*PROBLEM*. Set out exactly, and with nothing added, the line containing "The image size is (262, 147)." and every line after it through the final line of the data.
▬▬▬▬▬▬▬▬▬▬
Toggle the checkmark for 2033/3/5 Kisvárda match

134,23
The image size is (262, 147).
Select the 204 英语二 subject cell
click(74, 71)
▬▬▬▬▬▬▬▬▬▬
*WRITTEN REPLY*.
The image size is (262, 147).
Select the 204 英语二 subject cell
click(74, 71)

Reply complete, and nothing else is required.